• AdventskalenderWas ist das mit dem Montag Abend? Ich habe im ersten Block Unterricht in Borken, und genau dann, wenn ich losfahren muss, beginnt das Schneechaos. Das geht nun schon seit Ende November so. Ich bin doch nicht in Kanada!

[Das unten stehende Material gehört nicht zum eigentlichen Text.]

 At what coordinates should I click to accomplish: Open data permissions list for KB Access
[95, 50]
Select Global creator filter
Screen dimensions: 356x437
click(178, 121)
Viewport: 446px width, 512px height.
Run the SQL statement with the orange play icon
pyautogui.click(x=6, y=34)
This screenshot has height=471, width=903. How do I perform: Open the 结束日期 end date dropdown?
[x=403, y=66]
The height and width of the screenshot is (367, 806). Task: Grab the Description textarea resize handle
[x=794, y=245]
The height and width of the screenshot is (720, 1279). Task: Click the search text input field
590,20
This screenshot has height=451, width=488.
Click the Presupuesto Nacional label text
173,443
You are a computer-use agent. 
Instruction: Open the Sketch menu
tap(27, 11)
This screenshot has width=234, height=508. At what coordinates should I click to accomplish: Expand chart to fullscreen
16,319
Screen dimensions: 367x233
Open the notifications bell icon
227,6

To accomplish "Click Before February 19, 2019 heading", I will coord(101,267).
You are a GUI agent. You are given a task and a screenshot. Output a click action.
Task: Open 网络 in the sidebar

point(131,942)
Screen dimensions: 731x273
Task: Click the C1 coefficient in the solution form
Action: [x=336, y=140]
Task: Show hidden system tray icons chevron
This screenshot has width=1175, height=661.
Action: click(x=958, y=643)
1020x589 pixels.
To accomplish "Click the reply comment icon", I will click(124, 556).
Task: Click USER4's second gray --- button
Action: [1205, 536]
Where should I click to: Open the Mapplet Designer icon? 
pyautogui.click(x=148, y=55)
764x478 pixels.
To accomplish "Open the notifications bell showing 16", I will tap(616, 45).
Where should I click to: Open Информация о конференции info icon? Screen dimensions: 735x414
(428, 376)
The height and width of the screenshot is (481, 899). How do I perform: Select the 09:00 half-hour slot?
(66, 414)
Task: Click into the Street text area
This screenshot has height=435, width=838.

    AdventskalenderGestern fielen ganz sanft die ersten Flocken, als ich zum Auto ging, es begann harmlos. Leider hörte es dann aber nicht mehr auf zu schneien, und in Borken ging gar nichts mehr, ich stand die meiste Zeit. Zum ersten Mal gab es sogar schneefrei im letzten Block, den ich natürlich ohnehin frei habe. Bei meinem Glück findet heute der Unterricht planmäßig statt, aber um 22.15 herrscht dann wieder wildes Schneetreiben. Und den blöden Weg vor meinem Garten kann ich auch noch mitten in der Nacht räumen, damit die Hundebesitzer nicht hinfallen, wenn sie ihre Lieblinge an meinen Zaun pinkeln lassen. Oder Schlimmeres.

    Nachtrag:
    Es gab gestern kein Schneetreiben mehr, es fuhr sich ganz entspannt. Und im Stadtwald hatte ich ein vorweihnachtliches Erlebnis. Während ich durch den verschneiten Wald fuhr, gingen vor mir zwei Rehe über die Straße. Nicht hektisch oder gefährlich, nein, ganz ruhig wie routinierte Fußgänger, die vom Feld in den Wald wollen. Das hatte ich noch nie gesehen und fand es wirklich schön. Wer weiß, vielleicht sehe ich nächten Montag doch noch ein Rentier.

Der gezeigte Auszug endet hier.